Three keys to making the right multi-cloud decisions
This blog was inspired by my talk of the same name.
Recently, there has been a lot of discussion about the possibility of multi- and hybrid-cloud environments. Many business and technology leaders have been concerned about vendor "lock-in" or an inability to leverage the best features of multiple hyper clouds. In regulated industries, there can still be a hesitancy to move "everything" to the cloud, and many want to keep some workloads within their physical data centers.
Today's Reality
The reality in the enterprise is that multi- and hybrid-cloud is already here. A 2019 State of Cloud report showed 84% of organizations are already using multiple clouds today. On average, they used more than four clouds in those responses. At the same time, we know that software excellence is the new operational excellence. "Software has eaten the world," and our competitiveness depends on our ability to deliver better products faster.

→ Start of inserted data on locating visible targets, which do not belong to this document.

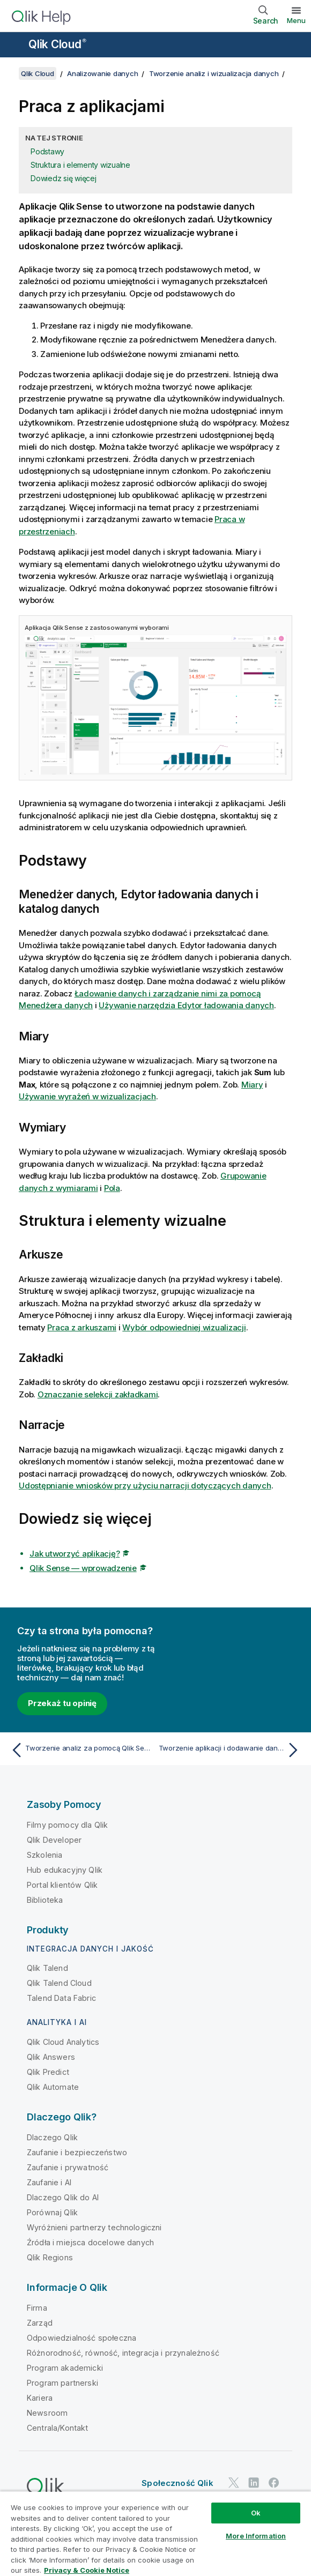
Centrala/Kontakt (57, 2427)
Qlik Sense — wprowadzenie (83, 1568)
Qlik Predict (48, 2071)
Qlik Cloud (57, 44)
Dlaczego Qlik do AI (63, 2197)
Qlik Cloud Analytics (63, 2041)
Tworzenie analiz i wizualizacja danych (214, 73)
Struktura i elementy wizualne (80, 164)
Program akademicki (65, 2367)
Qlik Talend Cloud (59, 1982)
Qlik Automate (53, 2086)
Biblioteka (45, 1899)
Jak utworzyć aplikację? (74, 1553)
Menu (296, 20)
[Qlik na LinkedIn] (254, 2482)
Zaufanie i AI (49, 2182)
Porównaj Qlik (52, 2212)
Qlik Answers (51, 2056)
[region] (155, 2533)
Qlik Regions (50, 2257)
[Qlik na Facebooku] (274, 2482)
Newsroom (47, 2412)
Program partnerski (62, 2382)
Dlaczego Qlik (52, 2137)
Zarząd (40, 2322)
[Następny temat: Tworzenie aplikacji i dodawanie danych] (231, 1750)
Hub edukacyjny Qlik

Based on those realities, the question isn't about whether you will be a multi- or hybrid-cloud company. The problem is: are you ready to be better at it than your competition? If we accept that a multi-cloud strategy is required, we need to systemize our thinking. There are three key enablers here to consider: workload portability, the ability to negotiate with suppliers, and the ability to select the best tool for a given job. The cloud promises to remove undifferentiated work from our teams. To realize that potential, we must have a measured approach.
Workload Portability
The most critical enabler is workload portability. No matter what environment your team is deploying to, we must demand the same level of compliance, testing, and ease-of-use. Thus, creating a complete DevOps platform that is cloud-agnostic allows developers to create value without overthinking about where the code deploys.
The Three Keys
In considering both the platform your developers will use and how to make the "right" multi-cloud decisions, there are three keys: visibility, efficiency, and governance.
Visibility
Visibility means having: information where it matters most, a trusted single source of truth, and the ability to measure and improve. Whenever considering a multi-tool approach - whether it is a platform for internal use or the external deployment of your applications - visibility is crucial. For a DevOps platform, you want real-time visibility across the entire DevOps lifecycle. For your user-facing products, observability and the ability to correlate production events across providers will be critical for understanding the system.
Efficiency
Considering efficiency may be simple at first, but there are multiple facets to consider. We must always be sure we are efficient for the right group. If there is a tools team selecting tools, the bias may be to optimize for their team's efficiency. But if a selection here saves the tools team of 10 people an hour a week but costs 1,000 developers even two extra minutes a month, there is a negative impact on efficiency. Our platform of choice must allow development, QA, Security, and Operations part of a single conversation throughout the lifecycle.
Governance
And lastly, governance of the process is essential regardless of industry. However, it has been shown that working this governance into the day-to-day processes team use allows teams to move quicker than a legacy "end of cycle" process. Embedded automated security, code quality, vulnerability management, and policy enforcement enable our teams to ship code with confidence. Regardless of where the deployment happens, tightly control how code is deployed, and eliminate guesswork. Incrementally roll out changes to reduce impact, and ensure user authentication and authorization is enforceable and consistent.
End Goal
These capabilities will help you operate with confidence across the multi-cloud and hybrid-cloud landscape.